Charlie Chan sourit en s’inclinant et sortit.

— Voilà trente-cinq ans que je suis dans les affaires et je n’ai pas encore rencontré pareil messager.

— Ce brave, Charlie ! fit Sally Jordan. Il défendrait le collier au risque de sa vie.

— J’espère que nous n’en arriverons pas là, remarqua Bob Eden en riant. Je tiens encore à l’existence.

— Voulez-vous rester à dîner avec nous ? proposa Sally.

— Une autre fois, répondit Alexandre Eden. Il serait, je crois, imprudent qu’on nous vît ensemble ce soir… Bob va préparer sa valise… Je l’accompagne. Je ne veux pas le quitter une seule minute avant le départ du train.

— Une dernière recommandation, Bob, ajouta Victor. En arrivant au ranch, laissez vos scrupules à la porte. Si Madden se trouve en danger, cela ne nous regarde point. Remettez-lui les perles en mains propres et emportez son reçu. Voilà tout.

Eden hocha la tête.

— Sally, la tournure que prend cette affaire continue de me tracasser.

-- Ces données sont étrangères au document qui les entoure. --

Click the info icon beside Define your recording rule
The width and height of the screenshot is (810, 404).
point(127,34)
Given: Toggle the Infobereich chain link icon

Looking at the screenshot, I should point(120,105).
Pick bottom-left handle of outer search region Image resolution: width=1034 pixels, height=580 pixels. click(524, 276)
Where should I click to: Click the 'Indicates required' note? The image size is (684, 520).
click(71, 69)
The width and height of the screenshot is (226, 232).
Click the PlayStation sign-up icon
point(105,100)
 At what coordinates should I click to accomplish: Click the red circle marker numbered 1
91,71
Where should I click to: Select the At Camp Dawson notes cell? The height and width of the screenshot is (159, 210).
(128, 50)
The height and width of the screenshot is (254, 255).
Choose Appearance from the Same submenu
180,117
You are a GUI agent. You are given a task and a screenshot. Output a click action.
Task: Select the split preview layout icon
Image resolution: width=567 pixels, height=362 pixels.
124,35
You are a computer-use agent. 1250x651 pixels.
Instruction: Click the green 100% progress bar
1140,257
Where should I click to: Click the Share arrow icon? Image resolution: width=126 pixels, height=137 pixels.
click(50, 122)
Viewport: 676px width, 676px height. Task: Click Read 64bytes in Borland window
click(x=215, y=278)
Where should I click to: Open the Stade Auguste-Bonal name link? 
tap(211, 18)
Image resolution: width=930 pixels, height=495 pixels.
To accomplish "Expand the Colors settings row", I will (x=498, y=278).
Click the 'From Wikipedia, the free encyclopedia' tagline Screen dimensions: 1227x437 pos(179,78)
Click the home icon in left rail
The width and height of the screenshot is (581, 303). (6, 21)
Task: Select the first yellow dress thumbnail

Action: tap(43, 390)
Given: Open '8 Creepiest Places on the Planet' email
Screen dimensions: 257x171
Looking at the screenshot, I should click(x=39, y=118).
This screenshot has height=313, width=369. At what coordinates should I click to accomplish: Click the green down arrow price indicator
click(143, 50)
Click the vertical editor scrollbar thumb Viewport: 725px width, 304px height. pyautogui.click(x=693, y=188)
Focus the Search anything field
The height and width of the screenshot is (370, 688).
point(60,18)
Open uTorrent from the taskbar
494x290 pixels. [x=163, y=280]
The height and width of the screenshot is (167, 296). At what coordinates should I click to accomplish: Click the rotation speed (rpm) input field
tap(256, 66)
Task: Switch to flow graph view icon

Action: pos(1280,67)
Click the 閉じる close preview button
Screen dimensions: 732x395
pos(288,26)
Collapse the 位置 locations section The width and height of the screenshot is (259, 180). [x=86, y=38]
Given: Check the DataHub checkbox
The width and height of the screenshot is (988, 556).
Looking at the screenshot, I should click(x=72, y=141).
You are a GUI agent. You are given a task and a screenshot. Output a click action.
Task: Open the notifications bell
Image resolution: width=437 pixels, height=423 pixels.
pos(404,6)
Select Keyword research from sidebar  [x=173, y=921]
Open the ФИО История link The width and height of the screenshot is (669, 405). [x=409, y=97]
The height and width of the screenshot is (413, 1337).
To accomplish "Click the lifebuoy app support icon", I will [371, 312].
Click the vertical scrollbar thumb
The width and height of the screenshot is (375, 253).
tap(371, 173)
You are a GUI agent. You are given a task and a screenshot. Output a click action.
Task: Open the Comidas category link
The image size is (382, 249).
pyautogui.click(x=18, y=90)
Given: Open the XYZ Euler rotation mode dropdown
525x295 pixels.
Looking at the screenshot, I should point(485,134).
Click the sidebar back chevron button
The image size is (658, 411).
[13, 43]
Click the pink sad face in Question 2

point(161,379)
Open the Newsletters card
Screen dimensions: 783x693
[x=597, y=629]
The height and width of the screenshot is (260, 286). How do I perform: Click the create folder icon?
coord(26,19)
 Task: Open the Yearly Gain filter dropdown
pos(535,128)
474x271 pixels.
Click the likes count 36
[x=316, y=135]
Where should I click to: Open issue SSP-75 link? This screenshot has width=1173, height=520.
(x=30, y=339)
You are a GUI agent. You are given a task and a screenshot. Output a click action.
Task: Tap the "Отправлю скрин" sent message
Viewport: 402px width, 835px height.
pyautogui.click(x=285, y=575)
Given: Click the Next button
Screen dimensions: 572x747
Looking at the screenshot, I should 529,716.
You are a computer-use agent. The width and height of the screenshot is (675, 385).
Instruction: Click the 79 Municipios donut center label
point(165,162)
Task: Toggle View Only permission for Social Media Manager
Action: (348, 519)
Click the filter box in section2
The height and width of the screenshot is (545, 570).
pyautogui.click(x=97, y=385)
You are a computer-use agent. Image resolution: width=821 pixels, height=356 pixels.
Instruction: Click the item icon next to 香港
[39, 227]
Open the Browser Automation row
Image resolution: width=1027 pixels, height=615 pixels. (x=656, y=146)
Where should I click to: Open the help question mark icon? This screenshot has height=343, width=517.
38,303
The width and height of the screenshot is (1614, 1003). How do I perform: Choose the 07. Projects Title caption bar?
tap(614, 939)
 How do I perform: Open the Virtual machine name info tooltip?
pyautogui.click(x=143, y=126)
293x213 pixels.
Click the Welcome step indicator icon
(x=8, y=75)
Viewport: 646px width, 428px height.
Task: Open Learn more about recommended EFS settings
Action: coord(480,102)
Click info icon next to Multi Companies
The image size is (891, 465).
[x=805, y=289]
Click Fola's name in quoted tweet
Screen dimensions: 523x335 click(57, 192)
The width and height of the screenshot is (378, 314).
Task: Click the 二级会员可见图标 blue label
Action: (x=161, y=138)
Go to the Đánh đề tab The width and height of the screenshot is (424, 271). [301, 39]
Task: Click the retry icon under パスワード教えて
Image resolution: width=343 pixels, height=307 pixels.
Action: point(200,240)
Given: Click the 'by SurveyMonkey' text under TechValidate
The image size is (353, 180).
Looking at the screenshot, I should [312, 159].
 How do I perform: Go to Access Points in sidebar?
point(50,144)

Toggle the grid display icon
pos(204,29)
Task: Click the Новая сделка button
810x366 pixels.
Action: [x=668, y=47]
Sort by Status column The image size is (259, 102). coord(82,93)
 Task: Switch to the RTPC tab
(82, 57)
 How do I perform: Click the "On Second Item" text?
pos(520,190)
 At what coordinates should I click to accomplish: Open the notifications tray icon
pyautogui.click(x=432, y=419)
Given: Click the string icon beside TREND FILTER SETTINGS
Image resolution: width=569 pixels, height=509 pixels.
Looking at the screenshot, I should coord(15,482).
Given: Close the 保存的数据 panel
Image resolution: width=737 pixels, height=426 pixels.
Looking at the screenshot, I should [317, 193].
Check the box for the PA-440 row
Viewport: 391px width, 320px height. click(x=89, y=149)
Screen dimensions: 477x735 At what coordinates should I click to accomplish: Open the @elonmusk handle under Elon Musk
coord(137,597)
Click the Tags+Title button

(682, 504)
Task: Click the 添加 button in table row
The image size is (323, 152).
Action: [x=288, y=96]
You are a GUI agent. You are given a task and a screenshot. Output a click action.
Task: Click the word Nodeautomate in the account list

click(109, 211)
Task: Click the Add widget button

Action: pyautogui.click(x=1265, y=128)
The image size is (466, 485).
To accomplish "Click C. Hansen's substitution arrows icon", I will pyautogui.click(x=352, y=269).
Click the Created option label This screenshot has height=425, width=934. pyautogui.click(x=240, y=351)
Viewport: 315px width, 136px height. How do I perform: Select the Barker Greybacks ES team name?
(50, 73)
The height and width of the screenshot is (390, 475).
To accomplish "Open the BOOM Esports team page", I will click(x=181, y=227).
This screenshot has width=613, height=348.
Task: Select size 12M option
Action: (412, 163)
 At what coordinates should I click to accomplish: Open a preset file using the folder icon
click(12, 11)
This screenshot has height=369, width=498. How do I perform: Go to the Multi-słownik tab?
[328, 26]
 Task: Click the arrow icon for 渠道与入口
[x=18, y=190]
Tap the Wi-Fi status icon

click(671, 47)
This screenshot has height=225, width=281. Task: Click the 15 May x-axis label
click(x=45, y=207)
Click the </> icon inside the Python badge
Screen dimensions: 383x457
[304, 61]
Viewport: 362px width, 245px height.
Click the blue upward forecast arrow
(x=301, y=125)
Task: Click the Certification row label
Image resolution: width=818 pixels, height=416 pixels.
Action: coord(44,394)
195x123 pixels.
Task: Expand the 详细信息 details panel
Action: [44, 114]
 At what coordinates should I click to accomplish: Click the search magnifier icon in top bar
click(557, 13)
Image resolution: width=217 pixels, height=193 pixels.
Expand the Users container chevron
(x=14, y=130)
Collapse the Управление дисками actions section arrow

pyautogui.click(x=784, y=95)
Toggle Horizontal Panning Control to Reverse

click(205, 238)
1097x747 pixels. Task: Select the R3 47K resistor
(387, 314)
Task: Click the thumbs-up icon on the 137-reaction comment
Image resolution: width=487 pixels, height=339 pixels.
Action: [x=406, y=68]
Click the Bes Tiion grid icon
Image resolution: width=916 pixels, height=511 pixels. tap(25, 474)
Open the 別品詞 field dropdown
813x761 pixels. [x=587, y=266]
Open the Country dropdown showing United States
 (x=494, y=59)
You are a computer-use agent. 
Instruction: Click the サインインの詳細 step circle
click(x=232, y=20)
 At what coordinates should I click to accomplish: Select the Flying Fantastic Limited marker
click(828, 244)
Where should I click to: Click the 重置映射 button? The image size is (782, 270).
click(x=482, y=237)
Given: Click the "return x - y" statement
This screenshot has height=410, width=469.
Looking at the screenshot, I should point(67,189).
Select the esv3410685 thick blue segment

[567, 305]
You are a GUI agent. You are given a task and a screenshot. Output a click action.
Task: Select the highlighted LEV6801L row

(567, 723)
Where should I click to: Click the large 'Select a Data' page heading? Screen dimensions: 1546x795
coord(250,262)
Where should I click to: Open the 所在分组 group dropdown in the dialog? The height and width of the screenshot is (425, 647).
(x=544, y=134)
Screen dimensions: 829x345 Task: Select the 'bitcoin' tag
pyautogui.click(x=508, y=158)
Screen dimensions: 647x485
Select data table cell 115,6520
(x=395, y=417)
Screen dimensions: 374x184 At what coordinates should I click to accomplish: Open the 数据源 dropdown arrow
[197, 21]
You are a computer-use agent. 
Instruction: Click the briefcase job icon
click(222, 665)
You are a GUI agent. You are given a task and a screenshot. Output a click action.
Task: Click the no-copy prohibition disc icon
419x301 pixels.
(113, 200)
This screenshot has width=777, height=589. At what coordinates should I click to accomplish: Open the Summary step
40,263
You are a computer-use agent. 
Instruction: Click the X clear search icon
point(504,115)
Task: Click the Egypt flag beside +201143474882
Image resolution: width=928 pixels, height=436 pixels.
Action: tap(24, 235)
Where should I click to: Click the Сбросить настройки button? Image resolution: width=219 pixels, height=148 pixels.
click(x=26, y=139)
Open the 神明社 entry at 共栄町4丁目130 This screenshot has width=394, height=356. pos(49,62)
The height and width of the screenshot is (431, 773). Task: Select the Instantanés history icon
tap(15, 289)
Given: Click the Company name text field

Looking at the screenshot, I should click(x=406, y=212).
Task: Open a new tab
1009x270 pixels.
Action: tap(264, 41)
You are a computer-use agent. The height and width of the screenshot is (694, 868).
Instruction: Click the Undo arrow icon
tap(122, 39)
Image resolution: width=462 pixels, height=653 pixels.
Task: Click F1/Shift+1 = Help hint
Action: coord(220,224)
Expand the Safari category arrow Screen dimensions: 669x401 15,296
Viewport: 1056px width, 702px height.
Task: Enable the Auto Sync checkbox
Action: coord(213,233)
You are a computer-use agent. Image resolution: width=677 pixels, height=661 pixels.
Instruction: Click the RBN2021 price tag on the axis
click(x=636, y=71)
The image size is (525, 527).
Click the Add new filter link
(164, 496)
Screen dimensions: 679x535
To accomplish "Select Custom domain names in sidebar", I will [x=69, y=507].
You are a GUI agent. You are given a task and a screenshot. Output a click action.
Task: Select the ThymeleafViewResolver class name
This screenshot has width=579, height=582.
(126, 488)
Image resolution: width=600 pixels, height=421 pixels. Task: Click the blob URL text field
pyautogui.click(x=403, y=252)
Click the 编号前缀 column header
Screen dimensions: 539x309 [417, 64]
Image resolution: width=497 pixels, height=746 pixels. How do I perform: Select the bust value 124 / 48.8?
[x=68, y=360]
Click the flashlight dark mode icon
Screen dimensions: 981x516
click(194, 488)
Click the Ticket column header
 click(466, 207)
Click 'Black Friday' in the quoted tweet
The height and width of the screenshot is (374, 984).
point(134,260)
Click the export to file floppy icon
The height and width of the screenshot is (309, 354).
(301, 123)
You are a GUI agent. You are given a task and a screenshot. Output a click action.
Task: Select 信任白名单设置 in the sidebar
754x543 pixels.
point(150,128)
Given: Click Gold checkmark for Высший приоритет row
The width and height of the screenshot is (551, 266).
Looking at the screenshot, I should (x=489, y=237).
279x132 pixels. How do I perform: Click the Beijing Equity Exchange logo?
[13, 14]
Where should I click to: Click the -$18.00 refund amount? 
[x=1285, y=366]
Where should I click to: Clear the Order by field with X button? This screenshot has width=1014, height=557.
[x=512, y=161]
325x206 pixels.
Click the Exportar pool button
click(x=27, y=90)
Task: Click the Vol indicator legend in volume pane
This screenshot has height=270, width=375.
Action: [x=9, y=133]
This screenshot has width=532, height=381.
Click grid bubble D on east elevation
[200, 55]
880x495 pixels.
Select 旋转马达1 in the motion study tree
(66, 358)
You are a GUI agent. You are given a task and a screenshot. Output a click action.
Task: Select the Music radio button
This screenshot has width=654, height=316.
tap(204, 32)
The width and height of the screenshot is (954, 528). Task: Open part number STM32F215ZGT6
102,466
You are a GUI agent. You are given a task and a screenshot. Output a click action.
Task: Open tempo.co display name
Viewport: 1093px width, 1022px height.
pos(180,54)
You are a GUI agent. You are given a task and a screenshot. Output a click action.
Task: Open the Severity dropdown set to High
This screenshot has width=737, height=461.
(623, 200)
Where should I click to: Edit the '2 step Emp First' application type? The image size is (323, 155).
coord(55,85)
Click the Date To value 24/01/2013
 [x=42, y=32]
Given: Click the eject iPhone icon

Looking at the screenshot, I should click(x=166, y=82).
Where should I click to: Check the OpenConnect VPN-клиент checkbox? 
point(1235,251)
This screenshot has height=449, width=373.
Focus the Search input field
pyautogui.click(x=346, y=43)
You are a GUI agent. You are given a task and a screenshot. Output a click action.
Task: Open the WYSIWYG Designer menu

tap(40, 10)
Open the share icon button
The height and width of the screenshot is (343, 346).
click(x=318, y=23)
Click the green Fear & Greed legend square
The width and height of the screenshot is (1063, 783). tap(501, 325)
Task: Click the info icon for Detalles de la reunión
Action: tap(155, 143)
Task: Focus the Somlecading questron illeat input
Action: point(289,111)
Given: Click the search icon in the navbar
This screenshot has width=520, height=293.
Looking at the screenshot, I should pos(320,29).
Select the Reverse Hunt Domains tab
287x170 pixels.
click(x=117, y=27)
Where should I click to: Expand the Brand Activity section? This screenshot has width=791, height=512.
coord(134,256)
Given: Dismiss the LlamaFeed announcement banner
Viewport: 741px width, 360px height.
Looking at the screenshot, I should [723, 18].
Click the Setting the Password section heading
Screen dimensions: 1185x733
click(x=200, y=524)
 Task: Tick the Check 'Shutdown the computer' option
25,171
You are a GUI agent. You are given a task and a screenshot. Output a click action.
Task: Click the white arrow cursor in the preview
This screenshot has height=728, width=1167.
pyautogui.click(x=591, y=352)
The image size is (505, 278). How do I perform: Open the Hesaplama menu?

— Ne vous tourmentez pas, Alec, J’ai pleine confiance en Charlie… et en Bob.

— Je dois me montrer digne d’un tel compliment, dit Bob Eden. Je vous promets en tout cas, d’agir de non mieux. Espérons que le quidam au manteau et aux lunettes noires ne reparaîtra pas dans le désert. S’il parvient à se réchauffer, peut-être ne serai-je pas de force à lutter avec lui.